Atlantico : Chaque année, l’État consacre une grande part du PIB à la santé et à son fonctionnement pourtant en pleine crise sanitaire la machine s’est grippée. Comparé au nombre de morts par millions d’habitants, l’investissement a-t-il été suffisant ?

Edouard Husson :
En fait, il faut remonter à la révolution néolibérale des années 1980-90. La France n'a jamais pris le tournant de la réduction des dépenses publiques et elle n'a pas profité de ce qui se passait dans le monde pour véritablement réduire la taille de la fonction publique.

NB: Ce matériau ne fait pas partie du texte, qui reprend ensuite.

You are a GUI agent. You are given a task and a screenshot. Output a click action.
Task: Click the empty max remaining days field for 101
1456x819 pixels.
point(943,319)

On m'objectera la RGPP mise en place par Sarkozy. Mais ce fut une trop rapide parenthèse. François Hollande ayant succédé à Nicolas Sarkozy, il est retombé dans la manie de créer des emplois publics pour compenser le manque de compétitivité français. Et puis, c'est aussi durant les dix ans où la droite était encore au pouvoir (2002/2012) que des choix désastreux ont été faits, comme celui des ARS ou des EHPAD. La vague du "Nouveau Management Public" a signifié de véritables économies dans les pays de culture anglo-saxonne. En France, cela a signifié la création d'une couche bureaucratique supplémentaire pour "rationaliser" une activité publique jugée trop coûteuse. C'est ainsi que la France dépense autant que l'Allemagne pour son système hospitalier public. Mais là où l'Allemagne investit 25% dans l'administration de l'hôpital, ce qui est déjà énorme, la France y engloutit 34%. On a pu constater tout au long de l'année 2020 combien ce choix était mauvais. Ce n'est pas être provocateur de dire que nous n'avons pas eu de crise du Covid-19 mais une crise de l'administration de la santé publique. Et ceci d'autant plus que les Agences régionales de santé ont reçu l'ordre, de la part d'une haute fonction publique de la santé en plein conflit d'intérêt, d'interdire certaines prescriptions par les médecins libéraux. il y a eu aussi le vieux conflit français entre hôpital public et privé, qui a encore aggravé la situation. Il faut y insister: la crise sanitaire que nous avons traversée est largement due à l'hypertrophie des administrations de la santé, des maisons de retraite et aux dysfonctionnements qu'elles ont produits. On a flanqué par terre l'ensemble de l'économie française, par deux confinements, uniquement parce qu'un problème ancien, celui du mauvais management de la santé publique, est devenu trop visible. On avait les mêmes problèmes d'engorgement les années précédentes mais ils étaient moins visibles.

Loïk Le Floch-Prigent : Nous avons effectivement le record des dépenses sanitaires par habitant et nous avons pu constater lors de la crise sanitaire que nous n’avons pas été performants. Plutôt que nous interroger collectivement sur ce premier échec, nous nous sommes lancés dans des polémiques stupides en essayant de désigner des coupables, certains allant même jusqu’à saisir la justice ! L‘incapacité à accueillir sereinement un diagnostic et à effectuer ce que l’on appelle un « retour d’expérience » pour éviter de répéter nos erreurs nous amène depuis à multiplier les difficultés liées à la pandémie. La machine s’est grippée, des masques aux respirateurs, des tests aux vaccins. Puisqu’ailleurs on réussit mieux avec un investissement inférieur, le mal qui nous atteint est caractéristique d’un manque d’efficacité. On recherchera facilement dans les commentaires les rares de ceux qui essaient d’analyser nos faiblesses structurelles et qui auraient pu nous aider à modifier notre fonctionnement, mais les travaux à engager sont d’une telle ampleur que le système en place essaie de réformer à la marge les comportements et n’arrive qu’à renforcer le nombre et l’ampleur des dysfonctionnements.

On peut faire l’inventaire de toutes les décisions qui conduisent au désastre actuel : 35 heures à l’hôpital, numerus clausus dans les professions de la santé, par exemple, mais l’essentiel tient à la dérive des dépenses de santé, à la générosité de l’Etat Providence et à la nécessité pour tous les Gouvernements qui se succèdent de feindre de contrôler en réduisant : d’un côté un peuple qui considère qu’on lui doit le meilleur pour le soigner, et de l’autre un Etat qui ne veut pas voir exploser les dépenses. Ainsi, pendant que des déserts médicaux se multipliaient dans les campagnes et les petites villes, que petits hôpitaux et maternités disparaissaient, la médecine des « urgences » dans les métropoles débordait, le mécontentement se généralisait, en particulier chez les soignants, beaucoup s’estimant à la fois exploités et précarisés.